Econometrics is typically ‘done’ on sales data and can be done to quantify the effects of media, pricing, promotions or everything. The latter is often what’s called Market Mix Modelling. Note that, even if your questions are purely media-related, you should still control for the other major drivers – pricing, promotions, distribution and so on – as these tend to be large and omitting them from the model will mess up your media results.
Confusing digital attribution with econometrics is a bit like doing this
2. What’s it for?
It’s a part of the decision-making process, one input amongst many, to be taken together with other research and business knowledge and judgement. (Assimilating and distilling this into actionable recommendations is what insight professionals get paid for.)
What it ISN’T is an all-knowing computer model that will tell you what to do with accuracy and certainty. Sorry.
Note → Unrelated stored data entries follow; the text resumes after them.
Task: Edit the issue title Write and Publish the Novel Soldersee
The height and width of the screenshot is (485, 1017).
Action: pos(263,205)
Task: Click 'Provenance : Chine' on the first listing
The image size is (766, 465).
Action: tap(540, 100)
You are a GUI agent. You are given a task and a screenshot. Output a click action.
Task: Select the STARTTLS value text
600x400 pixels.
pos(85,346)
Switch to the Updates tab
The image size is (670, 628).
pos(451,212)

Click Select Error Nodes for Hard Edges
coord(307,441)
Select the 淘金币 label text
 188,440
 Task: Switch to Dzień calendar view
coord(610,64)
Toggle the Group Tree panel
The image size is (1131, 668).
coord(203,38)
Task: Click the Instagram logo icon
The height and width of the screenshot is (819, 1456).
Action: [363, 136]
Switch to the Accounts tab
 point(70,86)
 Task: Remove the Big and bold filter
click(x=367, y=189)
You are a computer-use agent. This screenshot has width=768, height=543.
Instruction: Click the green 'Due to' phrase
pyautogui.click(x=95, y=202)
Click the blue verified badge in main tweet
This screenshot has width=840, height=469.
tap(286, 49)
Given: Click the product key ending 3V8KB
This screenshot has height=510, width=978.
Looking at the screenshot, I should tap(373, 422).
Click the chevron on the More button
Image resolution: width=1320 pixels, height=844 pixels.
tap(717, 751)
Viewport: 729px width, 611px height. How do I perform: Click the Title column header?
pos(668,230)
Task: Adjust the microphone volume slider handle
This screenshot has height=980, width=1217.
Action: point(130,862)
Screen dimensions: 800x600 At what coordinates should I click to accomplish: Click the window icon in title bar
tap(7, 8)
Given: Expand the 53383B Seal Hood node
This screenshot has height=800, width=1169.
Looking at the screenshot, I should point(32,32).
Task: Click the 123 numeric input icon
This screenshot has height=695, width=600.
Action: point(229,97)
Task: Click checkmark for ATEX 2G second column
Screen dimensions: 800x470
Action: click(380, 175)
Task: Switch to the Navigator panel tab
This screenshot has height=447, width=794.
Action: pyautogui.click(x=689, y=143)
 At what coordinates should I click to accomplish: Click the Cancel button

There are often two opposing groups in terms of their attitudes to modelling. Both are equally dangerous. No, in fact the first is more dangerous. These are people who invest too much importance in the model and become slavishly reliant on it, wanting it to explain and predict everything.
The second group are those who believe it’s all hocus pocus, statistical nonsense. “Our business can’t be modelled because our category or brand is ‘different’. We act on instinct, we know what’s right.” We hear this a lot. In some cases, it’s true – some brands and situations are unmodellable. It’s a good deal less true one might think, however, and usually there is some insight to be gained from modelling that complements gut-feel, either supporting our instincts or, occasionally, reining them in.
Not a silver bullet
3. What is it?
It’s a statistical process that uses maths to quantify the impact of activities (advertising, pricing, availability, seasonality etc) on the thing you want to measure (usually sales). This is usually done via a process called multiple regression. It then applies the same statistical tests you see in other research (e.g. 95% confidence) to see whether we can be confident that that driver has a quantifiable impact on sales.
Some maths – pure, not statistics, but who’s going to know?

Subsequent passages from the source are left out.